[Samba] Mapping of Unix groups to Samba user permissions
Lars Poulsen
lars at beagle-ears.com
Fri May 30 00:41:14 GMT 2008
I ran into a problem today which surprised me, and after two hours of
reading and testing I am more confused than ever, so I feel the need
for a sanity check. It would be good to have a clear and authoritative
article about this somewhere; I thought it would be in either "Using
Samba" or in the HOWTO, but I don't see it there.
I am using Samba in several installations in homes and small businesses
that are all Windows desktops (typically XP Home edition) and Linux
servers (typically Fedora Core 8), and I use the Linux user database
(/etc/passwd + /etc/shadow) as the primary authentication. To make
this work, I edit the Windows registry to set EnablePlainTextPasswd=1.
(Why? When I started setting these systems up, it was Windows95 so
there was no authentication on the Windows side. To make use of
Windows administration tools, you need Windows XP Pro on the desktops,
and need to learn lots of windows stuff.
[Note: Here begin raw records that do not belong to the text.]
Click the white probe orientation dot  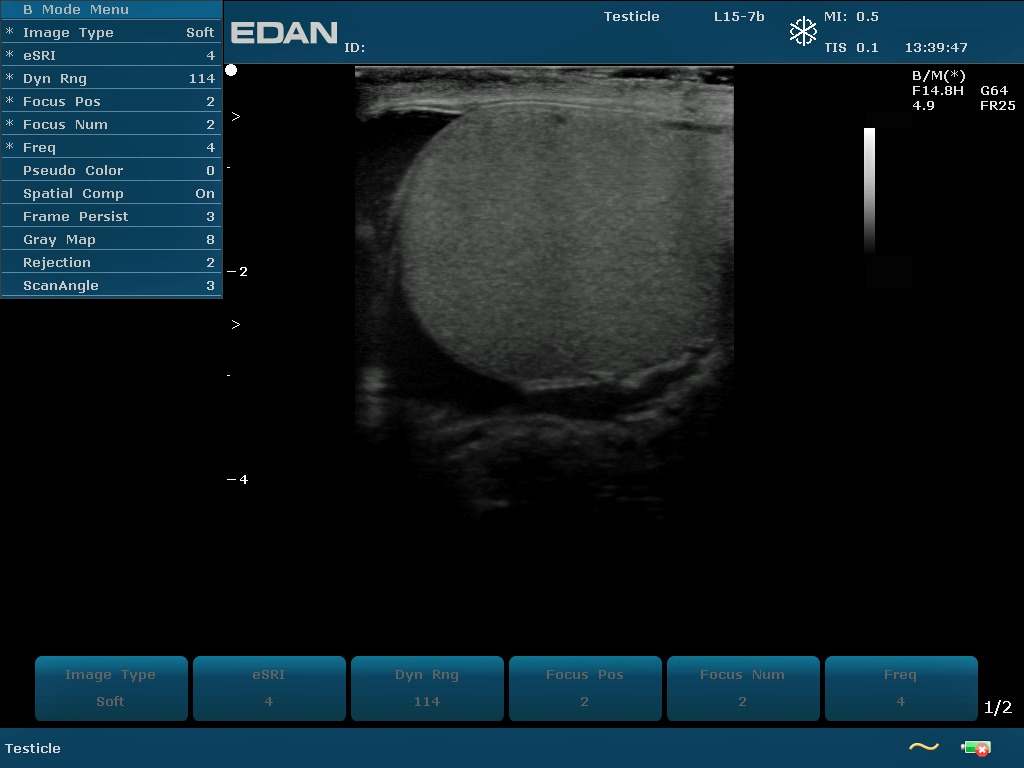(x=231, y=70)
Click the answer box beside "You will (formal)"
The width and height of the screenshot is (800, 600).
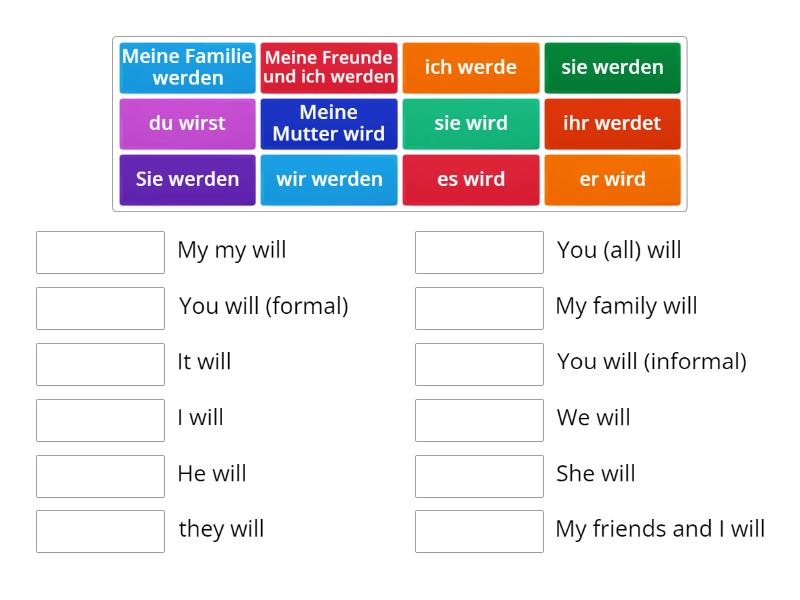(x=99, y=307)
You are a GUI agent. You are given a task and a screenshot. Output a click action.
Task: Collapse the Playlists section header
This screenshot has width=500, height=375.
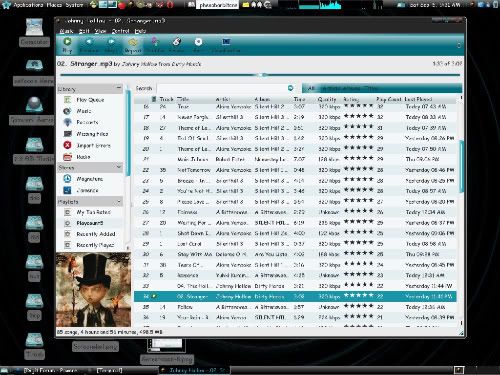click(x=119, y=202)
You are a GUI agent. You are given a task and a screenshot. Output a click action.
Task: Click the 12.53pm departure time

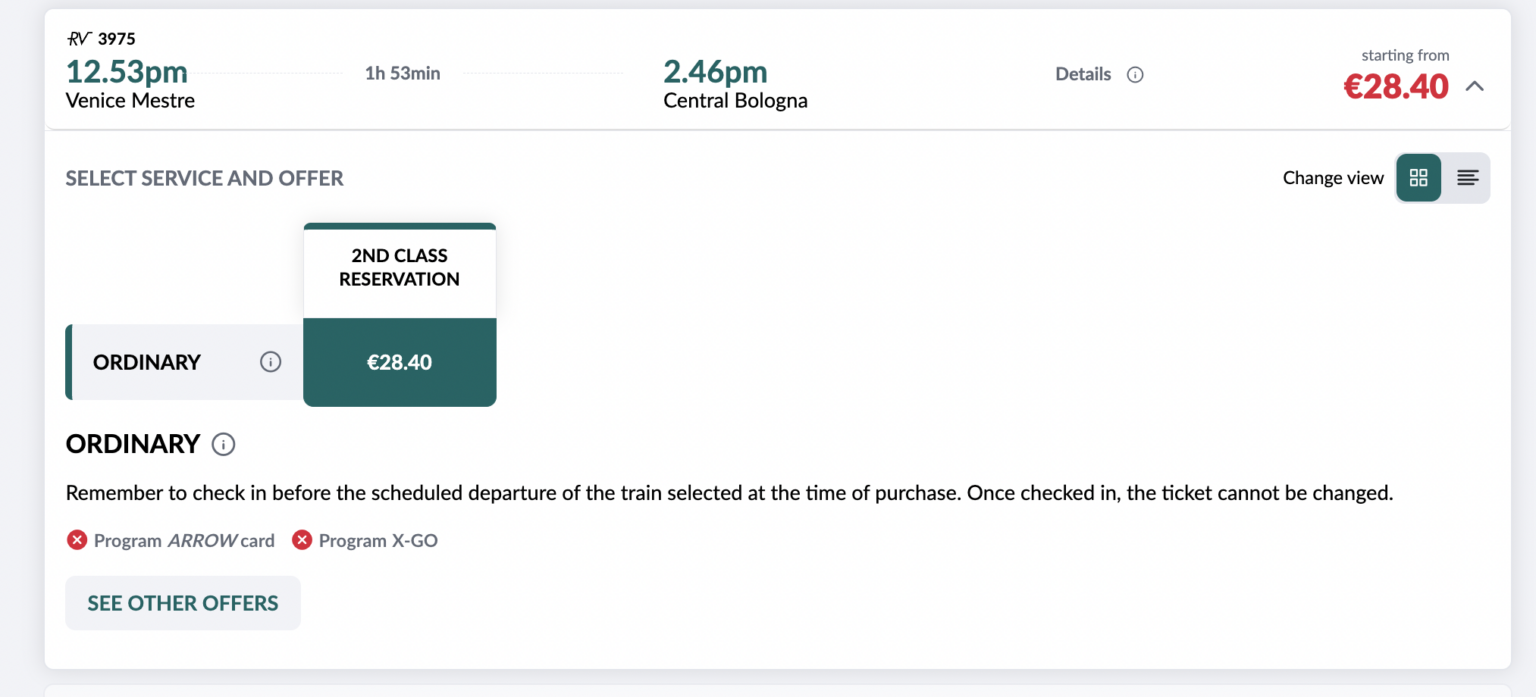[127, 72]
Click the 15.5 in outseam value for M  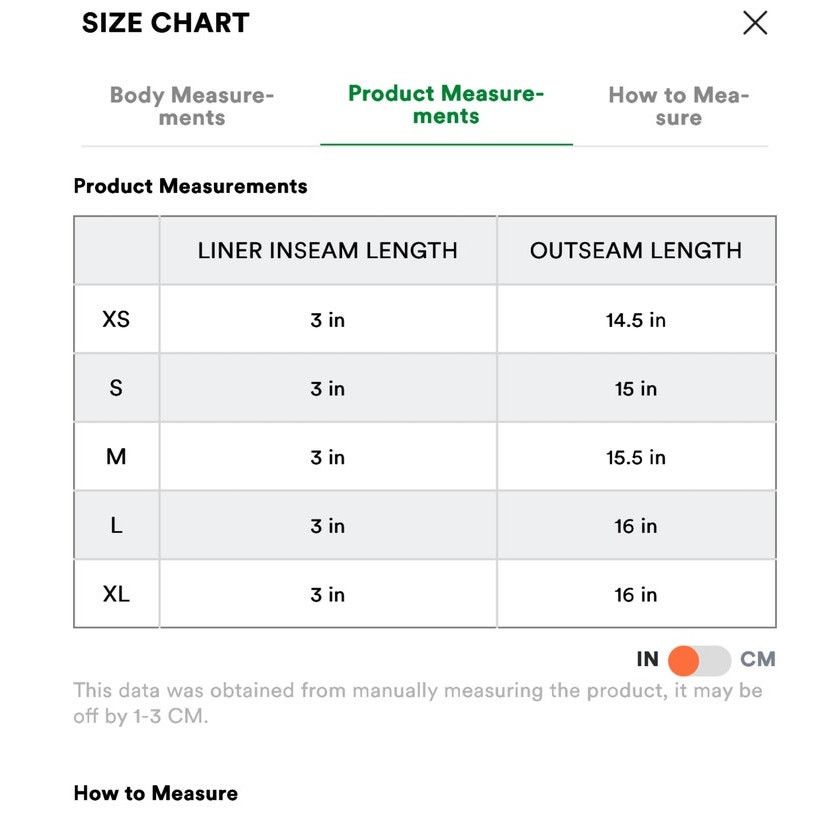tap(636, 457)
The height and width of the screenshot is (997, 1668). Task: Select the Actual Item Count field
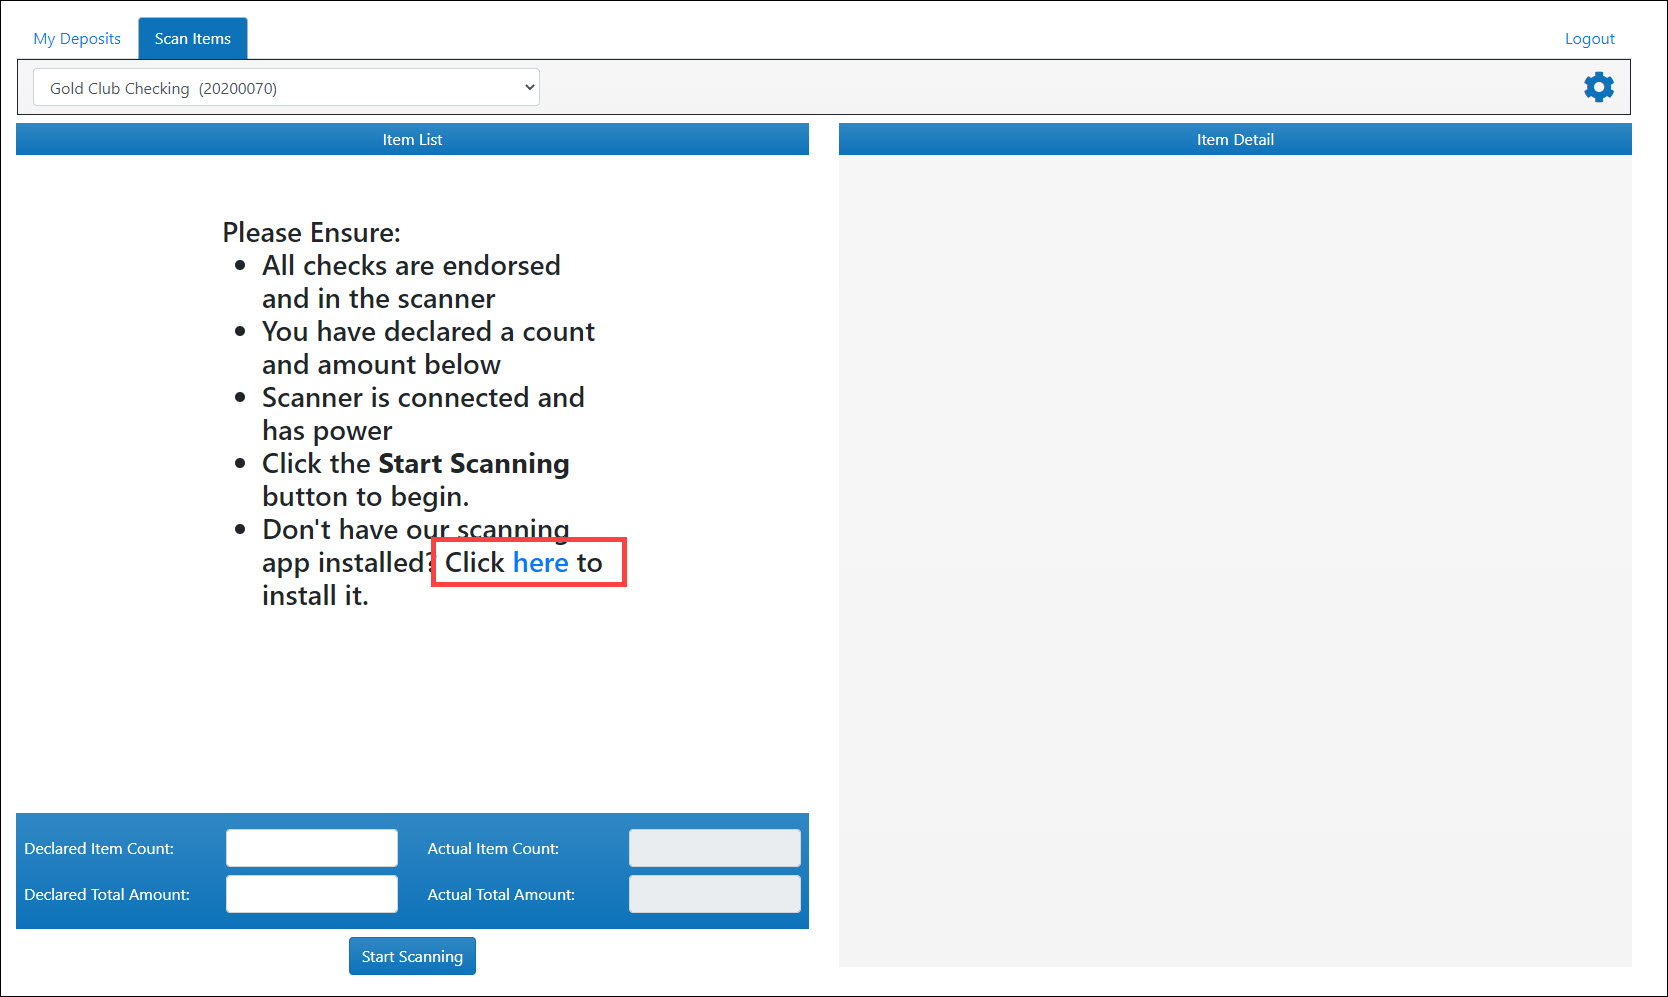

My background is Unix, so
that seems like un-necessary money to give to Microsoft, plus a large
learning curve.)
In my standard setup, I create a Unix user group for each SMB
share (the shares reflect functional data groupings) and set
up unix groups of the users allowed write access to each share,
and in each share I make the tree of directories owned by
and writeable by that group with a set-group bit to propagate
that group ownership. Unfortunately, the group-write permission
will not propagate that way, so a cron job runs twice a day to set
group-write on all directories with the tree of each share.
This has worked really well for a long time.
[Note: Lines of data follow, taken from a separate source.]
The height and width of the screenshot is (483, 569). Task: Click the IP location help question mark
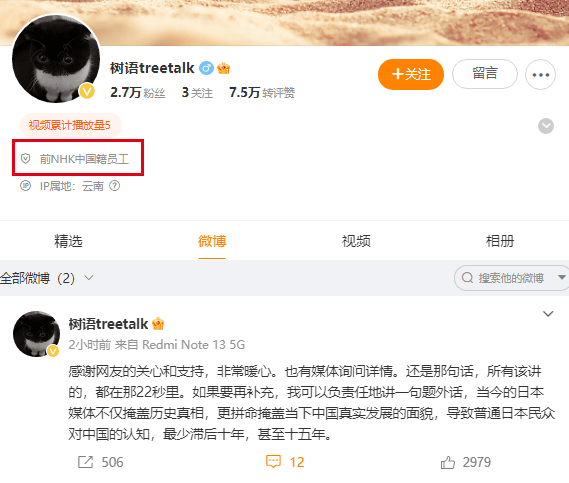tap(115, 186)
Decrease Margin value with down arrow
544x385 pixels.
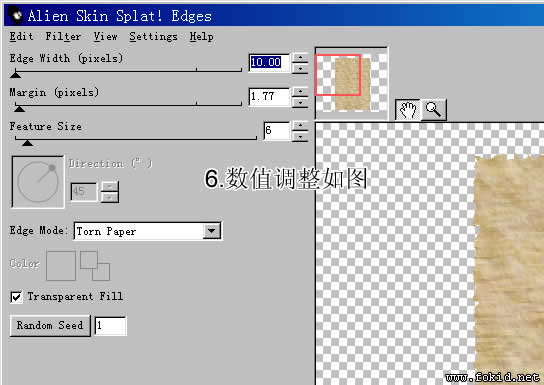click(x=300, y=102)
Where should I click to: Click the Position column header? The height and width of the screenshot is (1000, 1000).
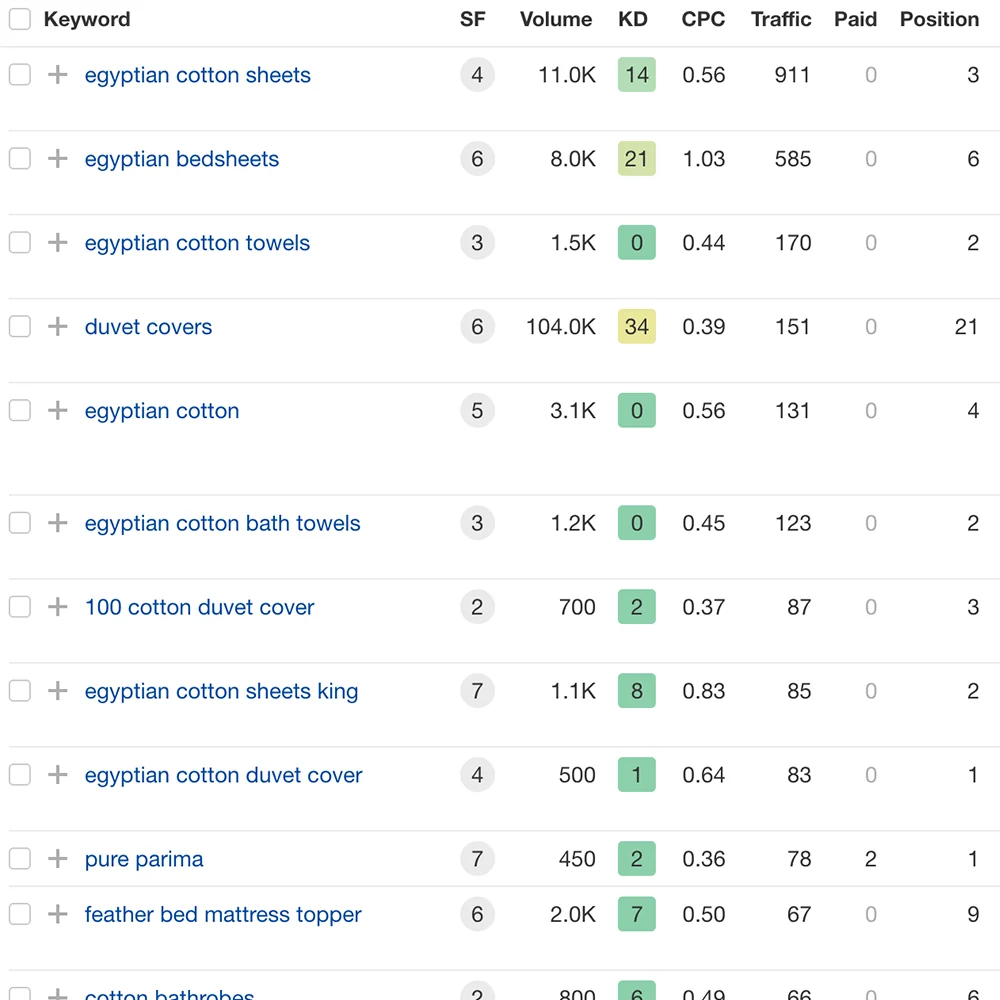pyautogui.click(x=939, y=19)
Today, suddenly I see that a windows user cannot write to directories
that are not owned by him. It appears that the SAMBA proxy does
not get to use the group privilege. It may in fact only have the
user's PRIMARY group affiliation, not the secondary ones derived
from the definitions in /etc/group. This is quite painful.
Once I lost confidence, I started looking for places that documented
how the various definitions of access rights interact with each other.
In particular the interaction of Unix group rights versus Samba
userids (write list, admin users etc). Since the primary documents are
not clear, I find that various user-written notes on the web found by
Google have conflicting and often downright wrong information on the
topic.
My testing of this is hampered by me not knowing how much information
is cached in the SMB daemon and in the Windows redirector; i.e. when
I make changes to smb.conf, do I need to "sudo service smb restart"?
Do I need to reboot the Windows client? To logout and back in on
Windows? To disconnect the network drive from the share?
The server where this problem surfaced runs samba-3.0.28a-0.fc8
and I think yum updated this quite recently. It it likely that
the behavior changed an a recent Samba update?
Is there a good source of documentation that I just plain overlooked?
Should I be using a different mechanism to set up the access rights?